[Stored data]
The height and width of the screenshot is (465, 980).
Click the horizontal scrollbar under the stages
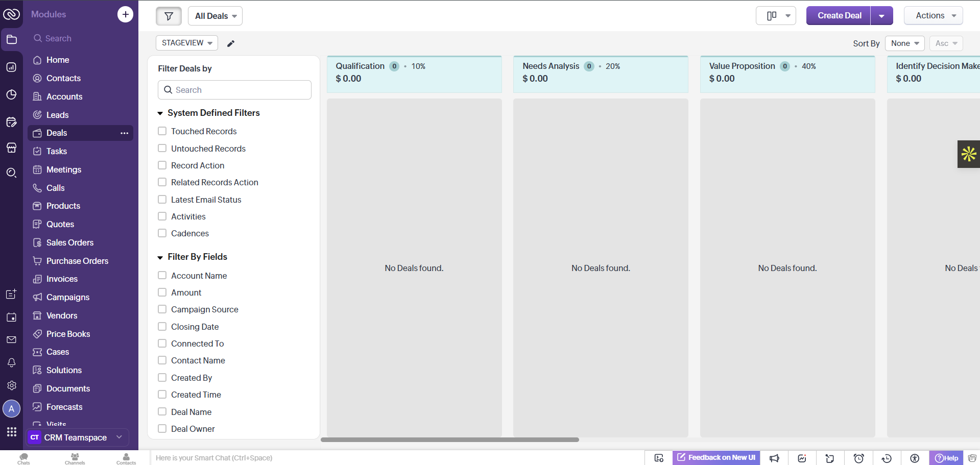point(450,439)
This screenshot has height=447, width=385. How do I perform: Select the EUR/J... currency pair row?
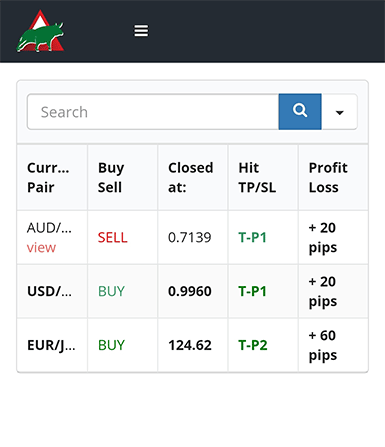coord(193,345)
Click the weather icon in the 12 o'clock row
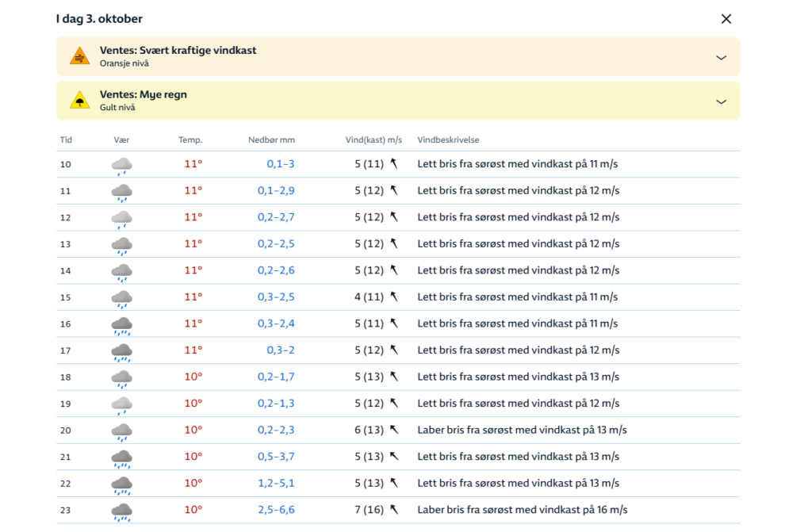812x532 pixels. coord(121,218)
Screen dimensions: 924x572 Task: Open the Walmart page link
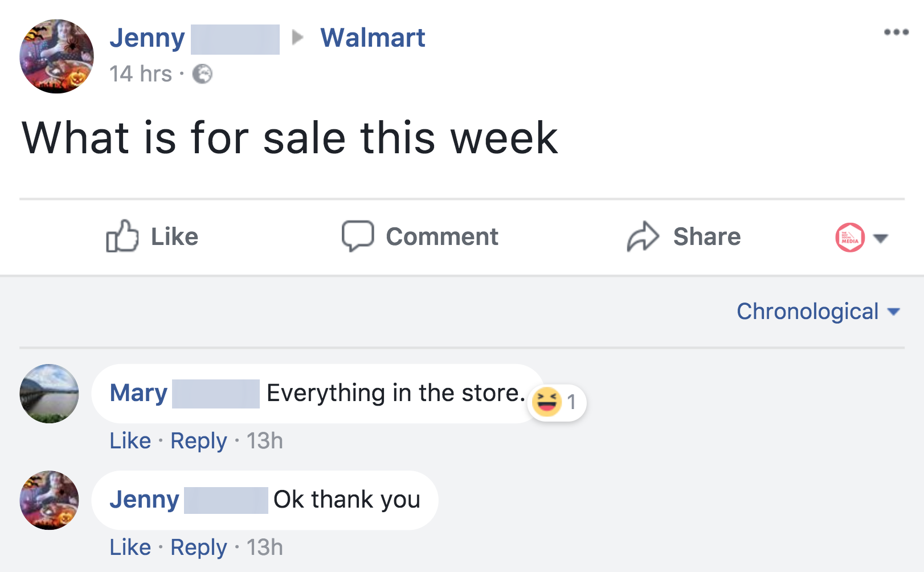click(x=373, y=38)
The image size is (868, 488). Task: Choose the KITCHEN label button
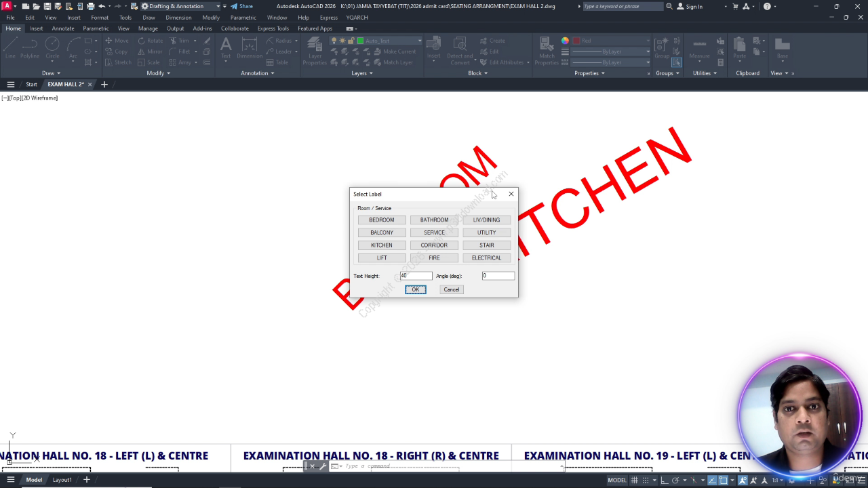pyautogui.click(x=382, y=245)
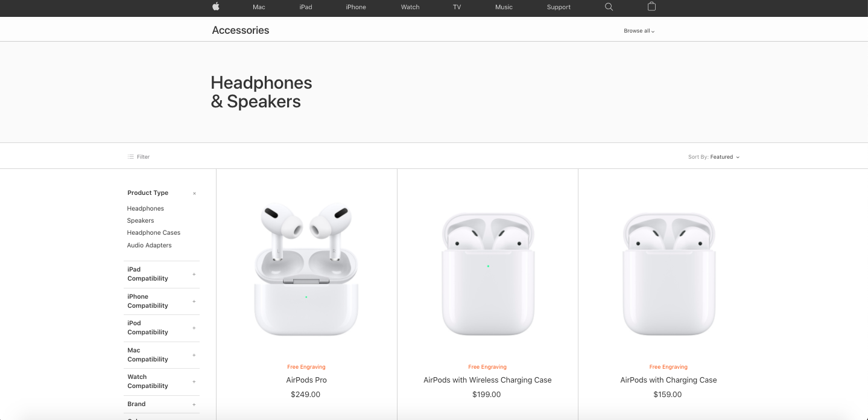Expand the Brand filter section

click(x=163, y=404)
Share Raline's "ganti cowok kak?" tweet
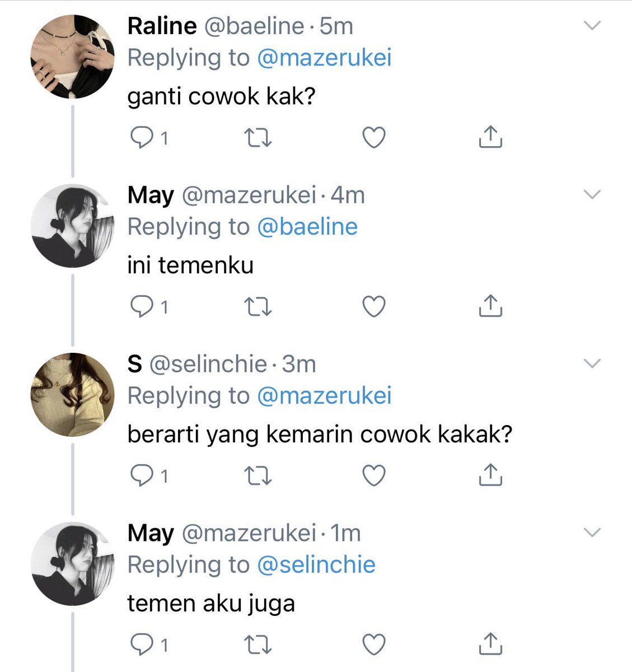 [490, 137]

*WHAT YOU NEED TO DO:*
For this exercise, output the records exactly but omit their pictures.

*THE COMPLETED TASK:*
The height and width of the screenshot is (465, 980).
Click the horizontal scrollbar under the stages
point(450,439)
This screenshot has height=447, width=385. How do I perform: Select the EUR/J... currency pair row?
coord(193,345)
Click the weather icon in the 12 o'clock row
812x532 pixels. coord(121,218)
Screen dimensions: 924x572 Task: Open the Walmart page link
click(x=373, y=38)
The image size is (868, 488). Task: Choose the KITCHEN label button
pyautogui.click(x=382, y=245)
Expand the Brand filter section

click(x=163, y=404)
Share Raline's "ganti cowok kak?" tweet
 [490, 137]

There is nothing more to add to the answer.